I intervened and asked the man what he suggested we do with the money. He wasn’t going to take it, we couldn’t have it and curfew was approaching. There had to be a way out of this mess.
He told me I could “buy coffee.” I replied I couldn’t possibly drink that much coffee. I asked for another suggestion. It was 23:30 and we had to be over the border by midnight.
I want to stress that the Stasi and the East Berlin police were quite intimidating….
He told me I could open a bank account. A bank account? At that hour? Sure enough, there was a bank open near Checkpoint Charlie. I went and opened by East German bank account and returned with the receipt. The guard eyed us, studied the paper and finally let us go….walking down another long lane of concrete, guards and bright lights.
(I had no such problem, we bought beer for the few Germans that we saw, just before Checkpoint Charlie on the Soviet side).

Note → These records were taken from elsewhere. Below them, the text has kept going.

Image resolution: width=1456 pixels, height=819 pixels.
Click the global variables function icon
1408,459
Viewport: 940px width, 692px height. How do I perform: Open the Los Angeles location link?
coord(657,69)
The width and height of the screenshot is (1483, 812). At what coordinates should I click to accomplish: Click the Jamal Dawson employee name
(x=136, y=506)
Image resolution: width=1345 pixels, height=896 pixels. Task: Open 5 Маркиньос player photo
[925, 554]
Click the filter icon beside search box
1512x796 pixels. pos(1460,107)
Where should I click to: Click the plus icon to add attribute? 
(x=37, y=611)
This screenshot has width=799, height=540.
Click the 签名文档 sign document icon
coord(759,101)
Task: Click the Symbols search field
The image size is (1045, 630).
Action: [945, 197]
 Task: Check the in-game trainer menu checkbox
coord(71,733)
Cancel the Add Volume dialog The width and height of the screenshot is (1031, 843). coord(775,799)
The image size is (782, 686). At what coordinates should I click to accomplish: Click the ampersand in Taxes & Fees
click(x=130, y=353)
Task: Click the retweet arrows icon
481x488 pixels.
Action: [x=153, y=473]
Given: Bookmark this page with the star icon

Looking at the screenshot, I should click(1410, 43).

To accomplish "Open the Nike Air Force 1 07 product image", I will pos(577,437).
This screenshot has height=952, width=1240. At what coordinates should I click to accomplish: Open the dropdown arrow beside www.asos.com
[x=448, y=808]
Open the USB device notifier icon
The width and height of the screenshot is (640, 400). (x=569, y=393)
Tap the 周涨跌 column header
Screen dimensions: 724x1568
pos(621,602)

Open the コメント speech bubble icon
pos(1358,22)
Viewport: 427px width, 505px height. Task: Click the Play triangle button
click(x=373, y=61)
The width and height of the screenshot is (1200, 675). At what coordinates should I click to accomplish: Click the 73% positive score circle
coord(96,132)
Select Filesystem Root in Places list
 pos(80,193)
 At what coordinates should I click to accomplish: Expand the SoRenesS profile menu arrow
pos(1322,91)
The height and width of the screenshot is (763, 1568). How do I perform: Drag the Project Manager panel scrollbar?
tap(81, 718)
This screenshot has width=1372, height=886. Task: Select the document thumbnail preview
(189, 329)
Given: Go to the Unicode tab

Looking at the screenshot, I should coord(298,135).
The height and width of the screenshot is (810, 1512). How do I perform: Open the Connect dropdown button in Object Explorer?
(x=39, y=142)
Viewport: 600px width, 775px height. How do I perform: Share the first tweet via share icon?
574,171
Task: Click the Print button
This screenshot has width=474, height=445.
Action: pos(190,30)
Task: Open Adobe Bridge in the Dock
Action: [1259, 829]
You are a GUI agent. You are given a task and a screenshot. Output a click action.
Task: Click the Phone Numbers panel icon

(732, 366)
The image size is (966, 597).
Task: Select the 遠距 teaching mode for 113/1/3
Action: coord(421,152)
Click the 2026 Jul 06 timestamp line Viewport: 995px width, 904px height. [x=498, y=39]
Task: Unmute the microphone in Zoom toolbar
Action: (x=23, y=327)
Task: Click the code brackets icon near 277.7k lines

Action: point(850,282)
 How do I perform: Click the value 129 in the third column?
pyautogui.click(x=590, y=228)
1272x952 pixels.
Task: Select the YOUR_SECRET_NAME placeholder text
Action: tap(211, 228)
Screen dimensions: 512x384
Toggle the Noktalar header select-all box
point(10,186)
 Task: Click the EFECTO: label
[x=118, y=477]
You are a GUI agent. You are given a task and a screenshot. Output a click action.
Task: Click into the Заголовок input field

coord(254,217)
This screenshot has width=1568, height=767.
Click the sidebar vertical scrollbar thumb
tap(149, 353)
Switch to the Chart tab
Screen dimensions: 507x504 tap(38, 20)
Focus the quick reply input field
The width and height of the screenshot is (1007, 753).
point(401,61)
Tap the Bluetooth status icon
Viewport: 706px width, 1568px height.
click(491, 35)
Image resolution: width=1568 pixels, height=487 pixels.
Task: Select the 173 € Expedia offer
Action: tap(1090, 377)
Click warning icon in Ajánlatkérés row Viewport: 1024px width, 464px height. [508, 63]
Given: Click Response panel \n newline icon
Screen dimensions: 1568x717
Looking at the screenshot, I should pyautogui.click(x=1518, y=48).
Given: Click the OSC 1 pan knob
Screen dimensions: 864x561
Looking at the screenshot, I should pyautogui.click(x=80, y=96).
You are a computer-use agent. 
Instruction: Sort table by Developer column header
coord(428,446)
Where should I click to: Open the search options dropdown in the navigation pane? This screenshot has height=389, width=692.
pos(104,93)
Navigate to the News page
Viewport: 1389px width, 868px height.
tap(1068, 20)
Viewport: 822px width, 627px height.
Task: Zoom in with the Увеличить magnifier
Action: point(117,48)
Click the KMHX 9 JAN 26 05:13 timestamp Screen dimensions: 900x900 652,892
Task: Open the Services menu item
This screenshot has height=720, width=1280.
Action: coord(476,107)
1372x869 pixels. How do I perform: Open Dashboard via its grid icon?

Later, we learned that one leaves the money for someone to find. It’s all a game. You “pay” to get over to the east. No one wants the money. I wish we’d left it on the street for some poor soul to find. (I spent all of mine).
I am glad we crossed as it can not be done today. Berlin was a lively city, full of spies and intrigue and the west was open 24/7. (West Berlin was fun, lots of night clubs for young people, interesting places to hang out and meet people).
Gerry: For me, the experience was much different, traveling with two other Americans, both hippies. She was quite attractive, her boyfriend quite unkept, me somewhere in the middle. We did attract attention most everywhere, mostly because she was so pretty. We did not have any problems. But there was not much to do or see. We actually knew that from taking the guided bus tour a few days before. But we wanted to see East Berlin on our own!
We drove their hippie van to a place where a wooden lookout tower was built. We could see over the wall into East Berlin. We saw an pen field, probably full of land mines. A few machine gun nets were visible. Every minute, on the minute, a motorcycle drove by along the wall, with a shooter riding on the back of the moto. I know I have photos somewhere in my archives. When I find them, you will get to see what I saw.
Another friend was born in Berlin. The wall tore apart her family. She will never forget the grief, and the contrast between the east and west. I also met a lady in Montana who was in Berlin at about the same time as me. We might have even seen each other at a Berlin nightclub. The club had phones on the table, to ask a girl to dance, without having to walk across the floor!
It is also important to remember that the Berlin Wall was built to keep people IN, not to keep Berliners and other Germans, OUT! I cannot even imagine living there, even though I visited twice. But it is still a very sobering experience. It made me feel fortunate to be an American, to be free to go where I want. Until that freedom is taken away, most people would not even think about that.
It remains one of the best, most interesting, and adventurous things I have ever experienced. I would not trade it for a month on the Orient Express, or a hole in one at Pebble Beach!!!
PS: Thank you to my friend, “D” and “R” who shared the bulk of their stories with me.